─── Selected text ───

How to check if the current time is in range in python?

The Python solution is going to be much, much shorter.

def time_in_range(start, end, x):
    """Return true if x is in the range [start, end]"""
    if start <= end:
        return start <= x <= end
    else:
        return start <= x or x <= end

Use the datetime.time class for start, end, and x.

>>> import datetime
>>> start = datetime.time(23, 0, 0)
>>> end = datetime.time(1, 0, 0)
>>> time_in_range(start, end, datetime.time(23, 30, 0))
True
>>> time_in_range(start, end, datetime.time(12, 30, 0))
False

Date/time is trickier than you think

Calculations involving date/time can be very tricky because you must consider timezone, leap years, day-light-savings and lots of corner cases. There is an enlightening video from the talk by Taavi Burns at PyCon2012 entitled "What you need to know about datetimes":

What you need to know about datetimes:
time, datetime, and calendar from the standard library are a bit messy. Find out: what to use where and how (particularly when you have users in many timezones), and what extra modules you might want to look into.

─── Information shown ───

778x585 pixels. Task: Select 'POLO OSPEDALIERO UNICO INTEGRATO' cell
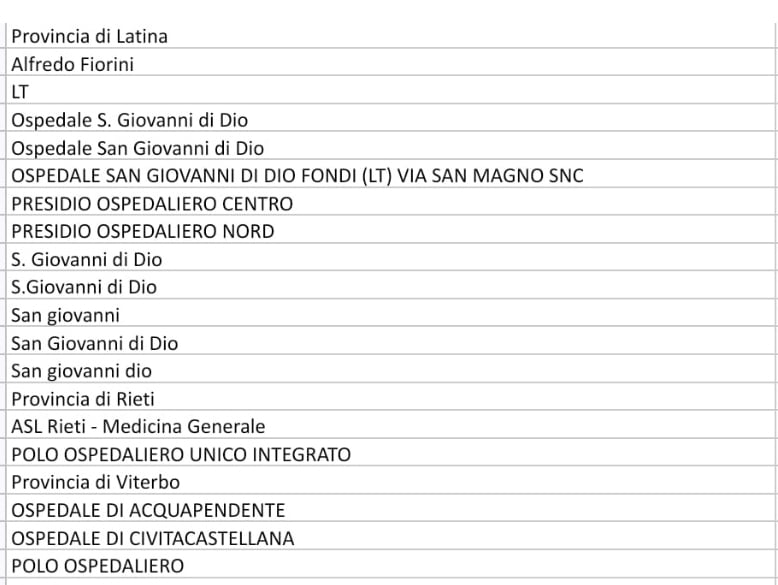391,454
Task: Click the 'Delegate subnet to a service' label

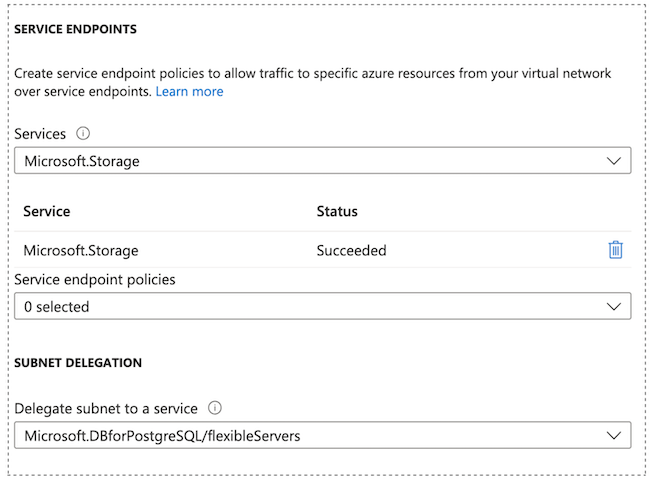Action: 105,407
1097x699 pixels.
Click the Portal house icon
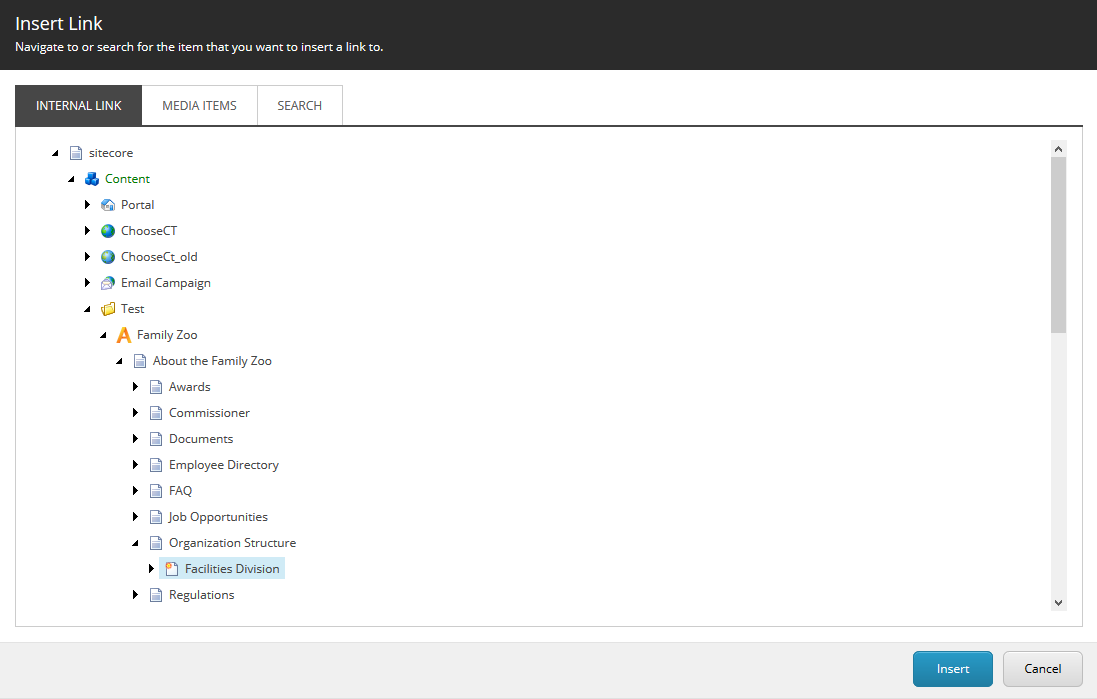pyautogui.click(x=108, y=205)
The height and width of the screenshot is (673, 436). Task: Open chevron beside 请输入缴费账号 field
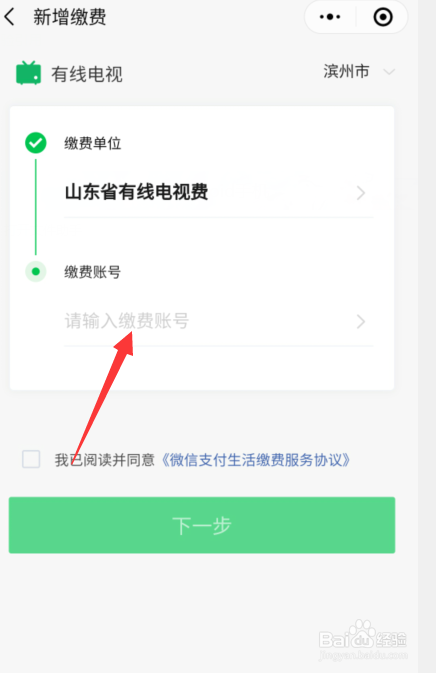360,321
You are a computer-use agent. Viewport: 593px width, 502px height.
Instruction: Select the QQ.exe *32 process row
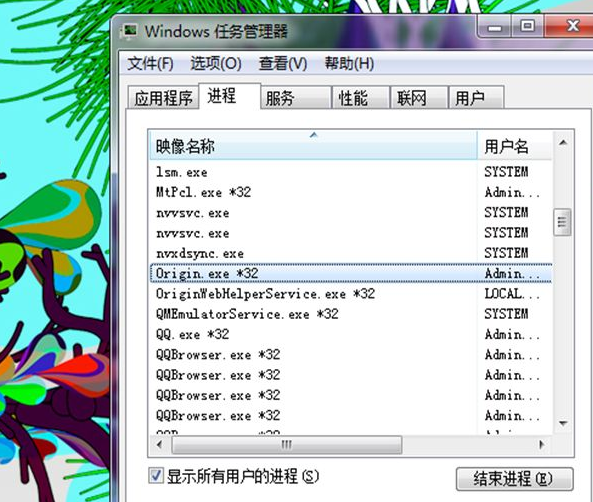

───

Requirements ::
1) Please reproduce a passage of the Python time-range text word for word, starting at "How to check" and ending at "end, and x.".
2) Write the next part of the Python time-range text, picking up after its final sentence.
The records aren't needed for anything here.

Outputs by task ::
1)
How to check if the current time is in range in python?

The Python solution is going to be much, much shorter.

def time_in_range(start, end, x):
    """Return true if x is in the range [start, end]"""
    if start <= end:
        return start <= x <= end
    else:
        return start <= x or x <= end

Use the datetime.time class for start, end, and x.

2)
Event: PyCon US 2012 / Speakers: Taavi Burns / Recorded: March 10, 2012

Use timezone-aware datetime for calculations

The concept of a datetime.time for tomorrow is void, because datetime.time lacks any date information. You probably want to convert everything to timezone-aware datetime.datetime before comparing:

def time_in_range(start, end, x):
    today = timezone.localtime().date()
    start = timezone.make_aware(datetime.datetime.combine(today, start))
    end = timezone.make_aware(datetime.datetime.combine(today, end))
    x = timezone.make_aware(datetime.datetime.combine(today, x))
    if end <= start:
        end += datetime.timedelta(days=1) # tomorrow!
    if x <= start
        x += datetime.timedelta(days=1) # tomorrow!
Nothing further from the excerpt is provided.